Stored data
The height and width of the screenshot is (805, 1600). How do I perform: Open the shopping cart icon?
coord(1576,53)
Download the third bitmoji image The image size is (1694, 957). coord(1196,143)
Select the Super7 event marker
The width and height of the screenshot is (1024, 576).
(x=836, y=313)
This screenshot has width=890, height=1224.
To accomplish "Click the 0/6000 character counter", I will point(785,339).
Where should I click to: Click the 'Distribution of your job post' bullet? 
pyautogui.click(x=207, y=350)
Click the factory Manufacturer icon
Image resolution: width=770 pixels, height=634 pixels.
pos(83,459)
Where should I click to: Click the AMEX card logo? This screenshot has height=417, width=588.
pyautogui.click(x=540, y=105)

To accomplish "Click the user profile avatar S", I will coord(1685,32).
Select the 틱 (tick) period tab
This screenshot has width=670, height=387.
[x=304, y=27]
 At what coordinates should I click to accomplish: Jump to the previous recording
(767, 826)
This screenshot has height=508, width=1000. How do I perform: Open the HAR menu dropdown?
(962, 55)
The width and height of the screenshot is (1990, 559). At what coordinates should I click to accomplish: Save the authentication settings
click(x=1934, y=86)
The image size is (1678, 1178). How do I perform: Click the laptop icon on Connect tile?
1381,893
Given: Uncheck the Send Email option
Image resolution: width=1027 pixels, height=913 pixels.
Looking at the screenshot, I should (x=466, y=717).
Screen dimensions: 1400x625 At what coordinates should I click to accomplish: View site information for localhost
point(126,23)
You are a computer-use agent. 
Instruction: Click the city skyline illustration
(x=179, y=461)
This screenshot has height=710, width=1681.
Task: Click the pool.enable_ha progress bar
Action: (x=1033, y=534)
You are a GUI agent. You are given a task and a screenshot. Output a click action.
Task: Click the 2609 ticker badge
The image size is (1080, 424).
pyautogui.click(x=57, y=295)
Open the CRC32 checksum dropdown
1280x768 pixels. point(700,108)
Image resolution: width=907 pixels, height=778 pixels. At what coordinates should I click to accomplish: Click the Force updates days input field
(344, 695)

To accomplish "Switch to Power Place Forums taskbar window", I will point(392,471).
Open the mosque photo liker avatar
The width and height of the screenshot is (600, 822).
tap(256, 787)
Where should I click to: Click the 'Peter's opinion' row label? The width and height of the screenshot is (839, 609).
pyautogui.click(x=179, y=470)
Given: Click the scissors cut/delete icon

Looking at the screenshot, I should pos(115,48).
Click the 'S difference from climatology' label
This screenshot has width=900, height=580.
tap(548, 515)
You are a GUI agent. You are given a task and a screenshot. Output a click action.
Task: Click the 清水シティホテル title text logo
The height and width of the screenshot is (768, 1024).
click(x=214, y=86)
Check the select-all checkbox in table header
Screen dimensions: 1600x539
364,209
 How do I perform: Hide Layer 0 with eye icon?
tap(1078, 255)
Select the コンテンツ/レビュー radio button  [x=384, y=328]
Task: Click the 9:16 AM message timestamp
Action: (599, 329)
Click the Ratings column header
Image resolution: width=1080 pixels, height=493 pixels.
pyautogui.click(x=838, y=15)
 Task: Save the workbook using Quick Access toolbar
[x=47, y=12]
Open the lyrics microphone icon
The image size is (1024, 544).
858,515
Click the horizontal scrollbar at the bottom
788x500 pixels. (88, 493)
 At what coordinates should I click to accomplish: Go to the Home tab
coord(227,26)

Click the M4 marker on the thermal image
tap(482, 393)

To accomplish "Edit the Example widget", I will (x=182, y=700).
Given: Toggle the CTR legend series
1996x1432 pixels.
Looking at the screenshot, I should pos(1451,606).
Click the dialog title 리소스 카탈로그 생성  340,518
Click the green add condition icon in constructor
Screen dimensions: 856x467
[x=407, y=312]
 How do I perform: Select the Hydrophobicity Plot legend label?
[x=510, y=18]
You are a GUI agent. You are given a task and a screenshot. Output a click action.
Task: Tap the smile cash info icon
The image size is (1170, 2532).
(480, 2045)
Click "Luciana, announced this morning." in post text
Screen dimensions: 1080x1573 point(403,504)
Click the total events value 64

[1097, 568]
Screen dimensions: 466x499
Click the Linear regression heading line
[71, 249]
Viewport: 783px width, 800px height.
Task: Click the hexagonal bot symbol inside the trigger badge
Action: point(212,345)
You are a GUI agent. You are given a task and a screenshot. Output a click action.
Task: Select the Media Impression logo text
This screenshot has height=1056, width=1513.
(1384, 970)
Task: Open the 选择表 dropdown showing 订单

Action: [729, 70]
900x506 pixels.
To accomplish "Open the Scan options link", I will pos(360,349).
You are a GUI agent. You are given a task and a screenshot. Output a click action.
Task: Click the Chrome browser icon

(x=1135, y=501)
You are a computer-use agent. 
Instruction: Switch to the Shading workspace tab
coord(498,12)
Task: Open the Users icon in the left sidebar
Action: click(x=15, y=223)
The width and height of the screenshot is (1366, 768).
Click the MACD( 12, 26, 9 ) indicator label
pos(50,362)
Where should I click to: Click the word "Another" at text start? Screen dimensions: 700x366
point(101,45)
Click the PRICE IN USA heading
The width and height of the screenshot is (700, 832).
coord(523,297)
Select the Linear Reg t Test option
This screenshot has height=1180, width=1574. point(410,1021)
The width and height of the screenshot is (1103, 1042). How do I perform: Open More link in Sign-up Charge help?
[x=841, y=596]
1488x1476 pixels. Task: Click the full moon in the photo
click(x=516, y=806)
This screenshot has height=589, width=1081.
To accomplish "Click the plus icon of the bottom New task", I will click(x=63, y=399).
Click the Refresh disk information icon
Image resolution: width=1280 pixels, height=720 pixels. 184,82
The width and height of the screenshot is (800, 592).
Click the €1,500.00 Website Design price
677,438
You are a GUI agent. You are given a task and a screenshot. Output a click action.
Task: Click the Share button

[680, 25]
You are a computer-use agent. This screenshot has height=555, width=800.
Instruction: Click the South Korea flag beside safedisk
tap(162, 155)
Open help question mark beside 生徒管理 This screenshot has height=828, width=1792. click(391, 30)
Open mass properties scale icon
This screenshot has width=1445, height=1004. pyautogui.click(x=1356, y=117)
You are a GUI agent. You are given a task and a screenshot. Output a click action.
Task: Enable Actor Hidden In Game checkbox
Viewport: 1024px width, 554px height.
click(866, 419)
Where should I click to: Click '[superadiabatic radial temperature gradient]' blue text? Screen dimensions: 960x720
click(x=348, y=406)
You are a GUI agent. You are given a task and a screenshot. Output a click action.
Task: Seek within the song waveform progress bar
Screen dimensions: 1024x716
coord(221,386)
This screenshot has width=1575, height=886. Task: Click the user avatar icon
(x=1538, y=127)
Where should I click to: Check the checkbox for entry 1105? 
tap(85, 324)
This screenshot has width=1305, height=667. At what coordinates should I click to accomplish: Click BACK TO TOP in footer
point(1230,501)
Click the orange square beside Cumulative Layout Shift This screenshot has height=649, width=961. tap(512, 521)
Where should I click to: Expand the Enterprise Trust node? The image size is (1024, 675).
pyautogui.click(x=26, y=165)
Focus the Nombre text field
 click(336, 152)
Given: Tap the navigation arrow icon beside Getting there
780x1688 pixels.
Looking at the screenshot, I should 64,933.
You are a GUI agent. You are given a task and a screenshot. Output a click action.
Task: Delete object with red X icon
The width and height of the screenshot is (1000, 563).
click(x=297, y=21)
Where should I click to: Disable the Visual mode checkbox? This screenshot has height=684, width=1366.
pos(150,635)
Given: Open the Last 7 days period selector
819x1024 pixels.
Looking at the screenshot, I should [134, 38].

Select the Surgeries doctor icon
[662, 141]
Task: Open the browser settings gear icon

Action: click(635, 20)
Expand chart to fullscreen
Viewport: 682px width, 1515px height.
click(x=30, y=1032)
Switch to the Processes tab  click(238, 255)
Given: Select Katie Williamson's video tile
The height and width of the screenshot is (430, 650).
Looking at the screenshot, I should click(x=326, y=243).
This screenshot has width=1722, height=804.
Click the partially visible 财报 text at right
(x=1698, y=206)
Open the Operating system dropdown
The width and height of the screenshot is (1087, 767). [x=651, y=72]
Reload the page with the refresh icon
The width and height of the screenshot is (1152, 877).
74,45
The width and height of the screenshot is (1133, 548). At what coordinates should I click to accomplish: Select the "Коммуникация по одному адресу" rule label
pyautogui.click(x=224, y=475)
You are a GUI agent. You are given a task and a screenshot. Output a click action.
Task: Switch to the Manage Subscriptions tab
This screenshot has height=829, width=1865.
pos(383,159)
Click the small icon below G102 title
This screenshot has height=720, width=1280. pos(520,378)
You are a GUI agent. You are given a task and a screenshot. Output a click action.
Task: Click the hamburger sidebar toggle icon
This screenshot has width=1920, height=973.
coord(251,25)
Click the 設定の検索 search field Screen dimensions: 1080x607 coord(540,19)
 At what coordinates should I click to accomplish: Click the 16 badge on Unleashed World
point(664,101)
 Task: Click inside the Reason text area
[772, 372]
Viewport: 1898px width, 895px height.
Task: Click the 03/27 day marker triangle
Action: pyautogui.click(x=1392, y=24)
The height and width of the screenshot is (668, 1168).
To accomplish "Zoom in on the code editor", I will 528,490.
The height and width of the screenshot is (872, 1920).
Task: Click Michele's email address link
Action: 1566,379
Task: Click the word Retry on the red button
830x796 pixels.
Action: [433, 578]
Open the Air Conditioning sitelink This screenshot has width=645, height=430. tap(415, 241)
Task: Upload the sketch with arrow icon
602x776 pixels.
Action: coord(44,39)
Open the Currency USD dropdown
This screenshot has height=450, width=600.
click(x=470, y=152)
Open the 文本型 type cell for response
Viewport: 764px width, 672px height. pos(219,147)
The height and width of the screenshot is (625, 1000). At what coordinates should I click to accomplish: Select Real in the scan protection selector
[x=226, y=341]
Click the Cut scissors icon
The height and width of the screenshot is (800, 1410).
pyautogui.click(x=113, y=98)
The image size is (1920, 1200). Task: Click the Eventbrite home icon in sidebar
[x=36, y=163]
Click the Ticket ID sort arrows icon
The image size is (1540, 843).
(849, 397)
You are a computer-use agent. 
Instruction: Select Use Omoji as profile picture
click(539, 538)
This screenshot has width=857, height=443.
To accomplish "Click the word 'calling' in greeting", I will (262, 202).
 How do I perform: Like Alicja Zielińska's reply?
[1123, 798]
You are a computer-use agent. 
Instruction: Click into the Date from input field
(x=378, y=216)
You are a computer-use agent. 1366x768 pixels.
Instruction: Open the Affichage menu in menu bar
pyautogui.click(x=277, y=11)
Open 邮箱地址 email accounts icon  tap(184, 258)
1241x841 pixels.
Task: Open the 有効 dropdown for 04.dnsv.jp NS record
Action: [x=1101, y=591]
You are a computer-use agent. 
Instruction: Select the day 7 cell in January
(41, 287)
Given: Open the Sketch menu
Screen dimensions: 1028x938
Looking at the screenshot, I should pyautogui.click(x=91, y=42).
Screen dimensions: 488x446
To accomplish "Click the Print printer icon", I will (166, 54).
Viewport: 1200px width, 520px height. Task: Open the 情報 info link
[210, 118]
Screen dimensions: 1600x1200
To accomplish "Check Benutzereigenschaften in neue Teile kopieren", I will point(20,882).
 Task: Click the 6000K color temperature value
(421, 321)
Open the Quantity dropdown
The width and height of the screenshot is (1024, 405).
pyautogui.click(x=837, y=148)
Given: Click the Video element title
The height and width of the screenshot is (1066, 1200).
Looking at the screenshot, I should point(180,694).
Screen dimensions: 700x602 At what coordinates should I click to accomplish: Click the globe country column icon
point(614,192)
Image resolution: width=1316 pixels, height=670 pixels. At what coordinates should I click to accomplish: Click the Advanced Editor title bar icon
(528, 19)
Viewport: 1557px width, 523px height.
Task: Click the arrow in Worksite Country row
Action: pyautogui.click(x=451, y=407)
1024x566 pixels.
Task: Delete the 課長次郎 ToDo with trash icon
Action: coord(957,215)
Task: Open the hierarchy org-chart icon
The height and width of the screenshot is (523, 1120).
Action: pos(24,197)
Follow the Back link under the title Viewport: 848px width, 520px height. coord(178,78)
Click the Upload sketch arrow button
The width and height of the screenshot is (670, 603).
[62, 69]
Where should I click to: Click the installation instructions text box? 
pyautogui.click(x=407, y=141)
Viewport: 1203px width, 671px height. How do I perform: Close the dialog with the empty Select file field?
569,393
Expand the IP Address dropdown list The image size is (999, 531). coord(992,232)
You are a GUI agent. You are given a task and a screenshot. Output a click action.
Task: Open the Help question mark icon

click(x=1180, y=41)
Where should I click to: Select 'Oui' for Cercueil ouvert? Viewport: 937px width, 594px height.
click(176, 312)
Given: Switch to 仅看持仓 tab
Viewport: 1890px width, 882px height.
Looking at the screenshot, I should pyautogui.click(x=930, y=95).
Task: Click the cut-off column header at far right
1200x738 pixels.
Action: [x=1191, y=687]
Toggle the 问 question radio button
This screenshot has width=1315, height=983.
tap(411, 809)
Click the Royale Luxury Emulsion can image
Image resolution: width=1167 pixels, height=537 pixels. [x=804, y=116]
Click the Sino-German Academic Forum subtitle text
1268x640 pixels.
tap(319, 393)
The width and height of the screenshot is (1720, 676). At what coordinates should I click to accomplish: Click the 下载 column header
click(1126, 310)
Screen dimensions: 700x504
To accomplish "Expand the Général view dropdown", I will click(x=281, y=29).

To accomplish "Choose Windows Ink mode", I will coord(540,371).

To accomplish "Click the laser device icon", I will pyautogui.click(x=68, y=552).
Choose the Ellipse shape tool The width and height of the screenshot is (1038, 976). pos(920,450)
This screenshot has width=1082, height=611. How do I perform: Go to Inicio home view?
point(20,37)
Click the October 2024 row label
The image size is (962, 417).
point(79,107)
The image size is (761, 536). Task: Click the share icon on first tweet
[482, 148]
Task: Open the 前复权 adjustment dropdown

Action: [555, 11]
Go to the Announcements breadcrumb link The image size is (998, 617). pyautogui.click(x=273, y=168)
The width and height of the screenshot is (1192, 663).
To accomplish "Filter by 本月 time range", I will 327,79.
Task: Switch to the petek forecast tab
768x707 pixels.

* [What to produce]: Report, for the data above, every line in which the string "period" appears.

* [Response area]:
Select the 틱 (tick) period tab
Given: Open the Last 7 days period selector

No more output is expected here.